Supersymmetry Breaking by Fluxes
Savdeep Sethi
TL;DR
The paper argues that SUSY-breaking flux backgrounds in Type II/M-theory do not generally admit static space-time solutions at weak coupling; instead they are driven to time-dependent rolling backgrounds that require the full tower of higher-derivative corrections and quantum effects to understand their potentials. It shows that a nonzero W0 flux superpotential generically breaks no-scale structure via corrections to the Kähler potential, with leading contributions in various corners (IIB, M-theory, F-theory) producing a physical potential and undermining static solutions. The authors emphasize that truncating to a finite subset of higher-derivative terms is inadequate for flux vacua and that nonperturbative effects in time-dependent backgrounds remain poorly understood, while loop effects may play a more significant stabilizing role than conventional instantons. These insights help reconcile no-go theorems with landscape constructions and reshape expectations for moduli stabilization in flux-based cosmologies.
Abstract
Type II string theory and M-theory admit flux configurations that break supersymmetry below the Kaluza-Klein scale.
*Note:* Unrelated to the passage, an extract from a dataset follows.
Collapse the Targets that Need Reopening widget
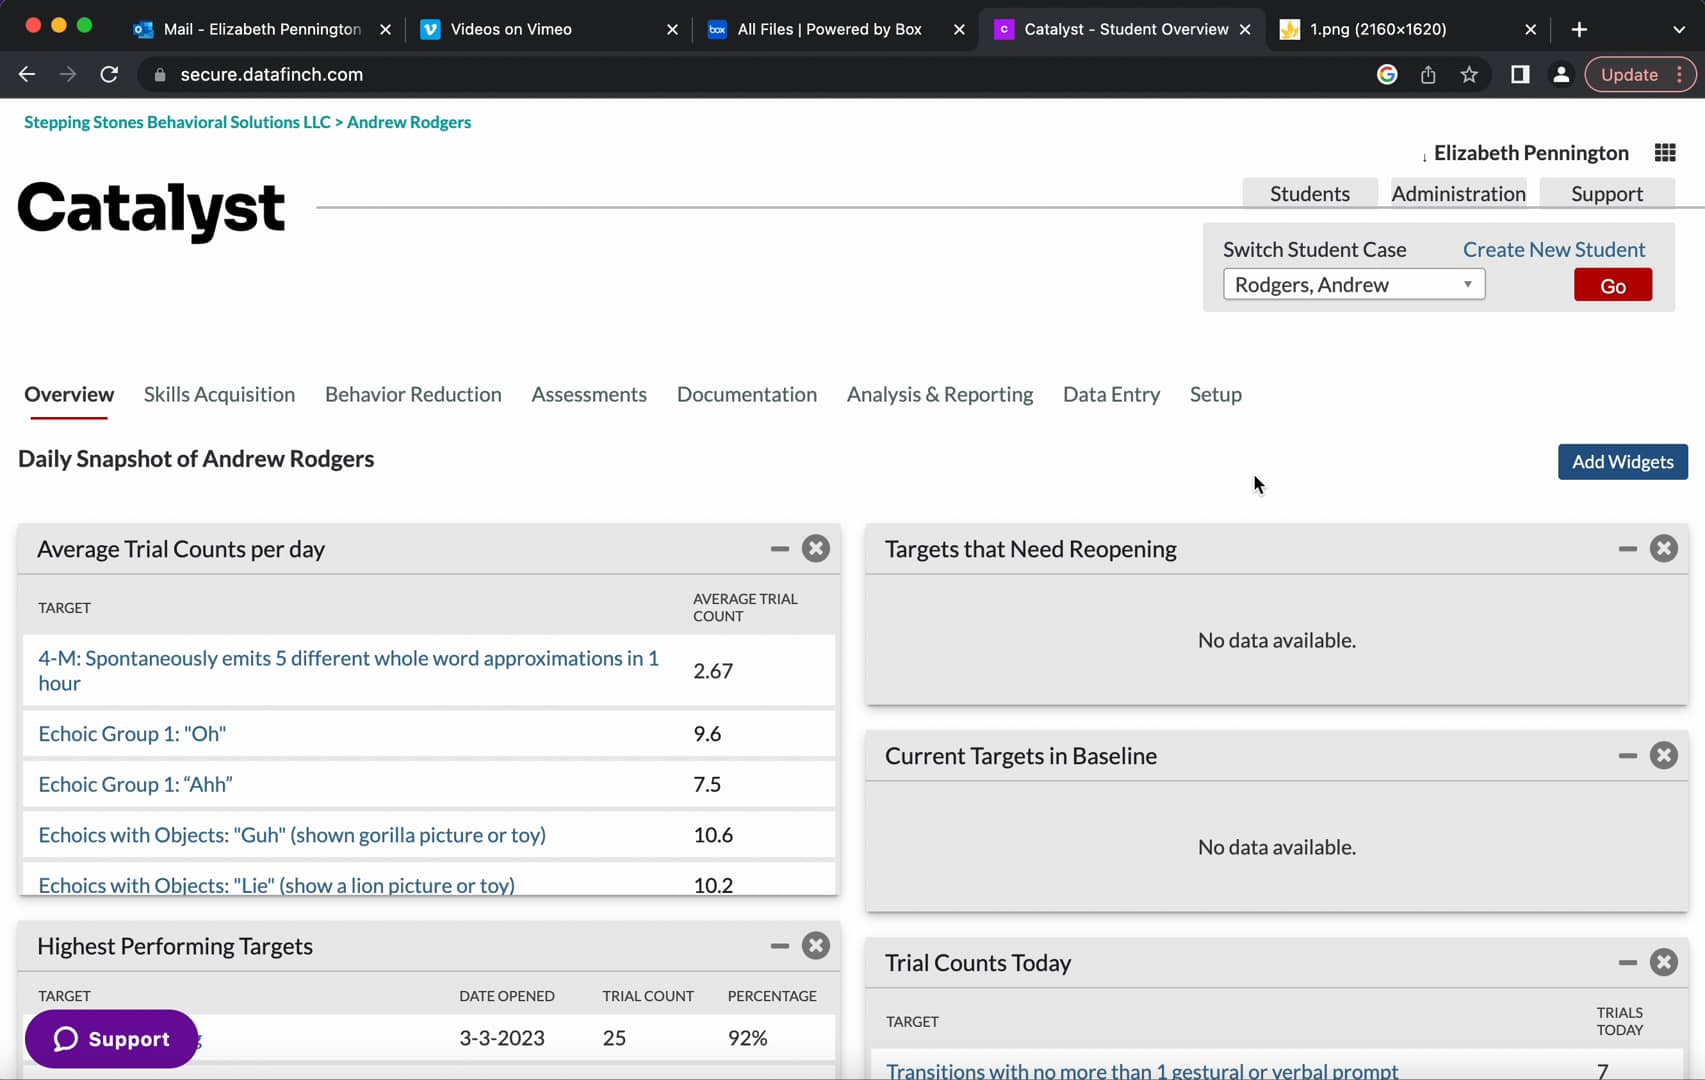The width and height of the screenshot is (1705, 1080). 1627,548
These backgrounds play a central role in most models of the string landscape. I argue that the behavior of such backgrounds at weak coupling is generically a rolling solution, not a static space-time. Quantum corrections to the space-time potential are computed around this classical time-dependent background. This is particularly important for non-perturbative corrections. This change in perspective offers an explanation for why there appear to be many effective field theory models that seemingly evade the known no-go theorems forbidding de Sitter space-times. This has interesting implications for type IIB string landscape models.